22 yasında, „ölsem de dönmem bu yoldan derken“ "Boşver sen mi
kurtarıcan ülkeyi" dediler ona, hep başkalarının kendileri için birşey
yapmasını bekleyenler… Evet "O" kurtarıcak bu ülkeyi.
O ve O’nun gibi bir ağaca sevdalananlar…
"bir ağaç uğruna“ .. „bir fidan uğruna“ yola çıkanlar…
Ağaçlar bazen çok şey ifade ederler görerek bakana. Yukarıda
incecik dalları da olsa, aşağıda geniş kokleri olan ağaç çok şey anlatır. Kışın
„karanlık günlerinde“ öldüğünü , kuruduğunu sanırsınız ama bir anda yeşeriverir
o, ufacık bir „güneş ışığı“ gördüğünde. Dallanır, budaklanır..göğe uzanır
kolları. Köklerinin hakkını verircesine, sağlamlaşır dalları.

================================

Görev tanımı: Yukarıdaki ağaçlar üzerine yazıyı baştan sona, harfi harfine ve hiçbir değişiklik yapmadan yazdır.

Çıkarılan kayıtlar:
================================

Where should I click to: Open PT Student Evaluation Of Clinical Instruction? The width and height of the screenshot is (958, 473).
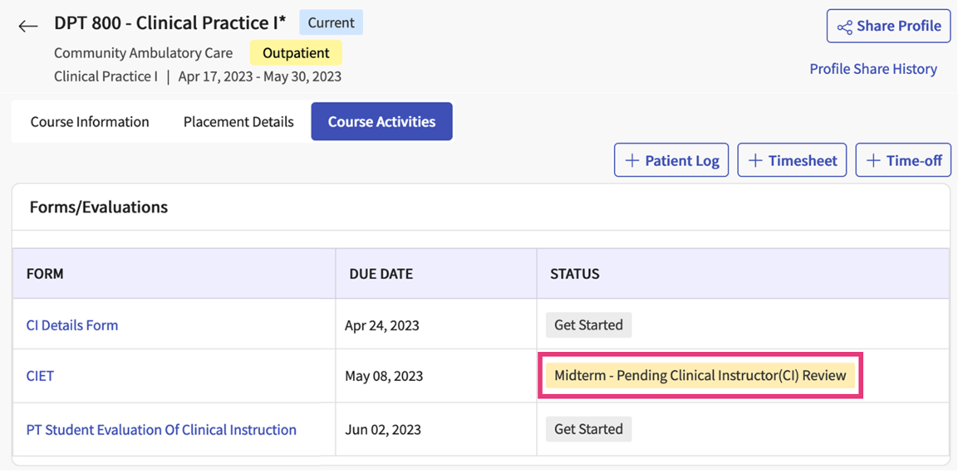tap(161, 430)
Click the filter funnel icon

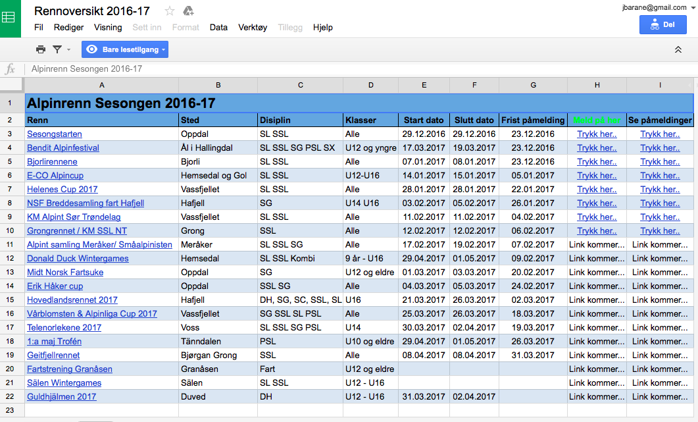(57, 49)
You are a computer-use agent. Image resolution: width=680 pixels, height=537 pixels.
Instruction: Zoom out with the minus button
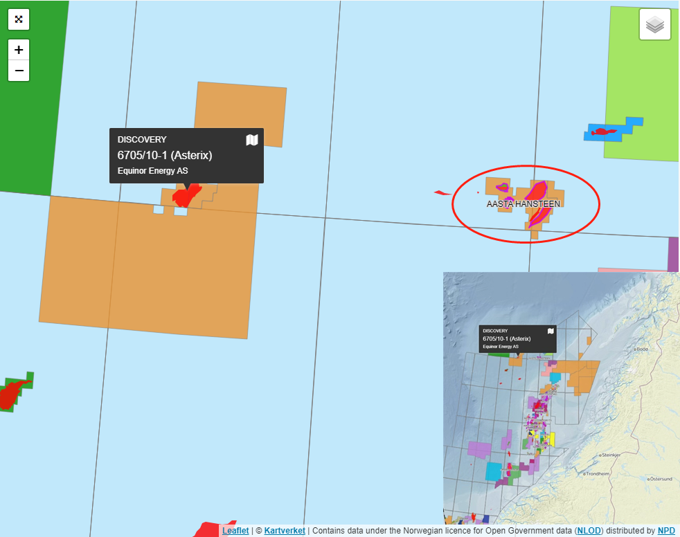point(19,71)
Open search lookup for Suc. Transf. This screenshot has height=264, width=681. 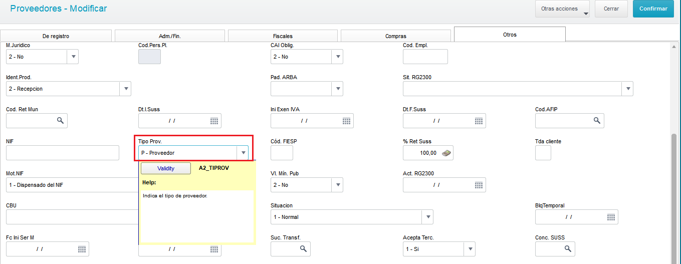pyautogui.click(x=303, y=249)
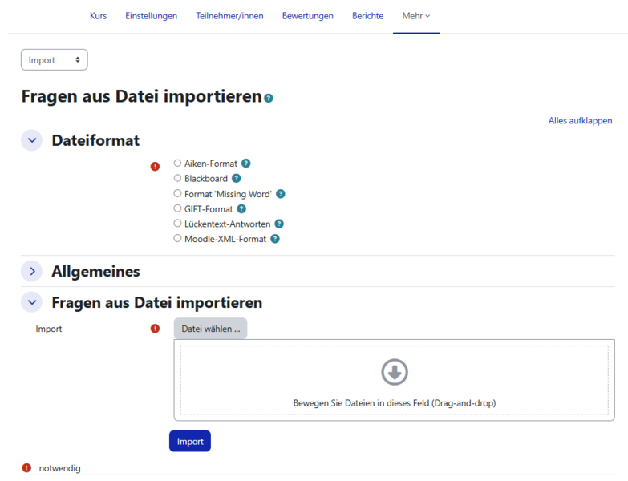Open help icon for GIFT-Format

point(241,209)
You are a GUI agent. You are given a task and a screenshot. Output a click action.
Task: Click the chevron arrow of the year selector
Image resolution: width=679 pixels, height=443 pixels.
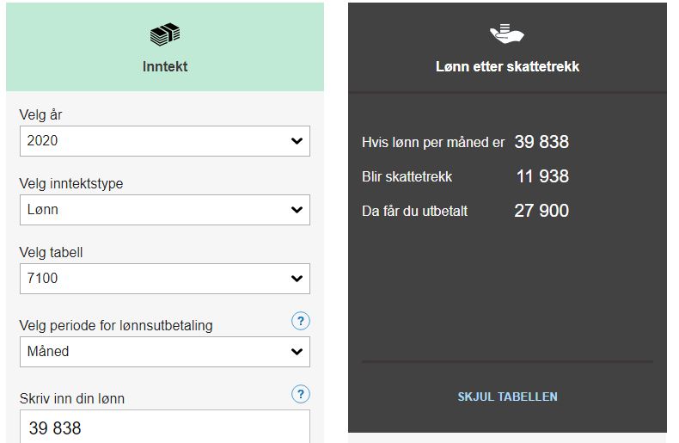(297, 141)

================================

Alıştırmanın cevabı:
22 yasında, „ölsem de dönmem bu yoldan derken“ "Boşver sen mi
kurtarıcan ülkeyi" dediler ona, hep başkalarının kendileri için birşey
yapmasını bekleyenler… Evet "O" kurtarıcak bu ülkeyi.
O ve O’nun gibi bir ağaca sevdalananlar…
"bir ağaç uğruna“ .. „bir fidan uğruna“ yola çıkanlar…
Ağaçlar bazen çok şey ifade ederler görerek bakana. Yukarıda
incecik dalları da olsa, aşağıda geniş kokleri olan ağaç çok şey anlatır. Kışın
„karanlık günlerinde“ öldüğünü , kuruduğunu sanırsınız ama bir anda yeşeriverir
o, ufacık bir „güneş ışığı“ gördüğünde. Dallanır, budaklanır..göğe uzanır
kolları. Köklerinin hakkını verircesine, sağlamlaşır dalları.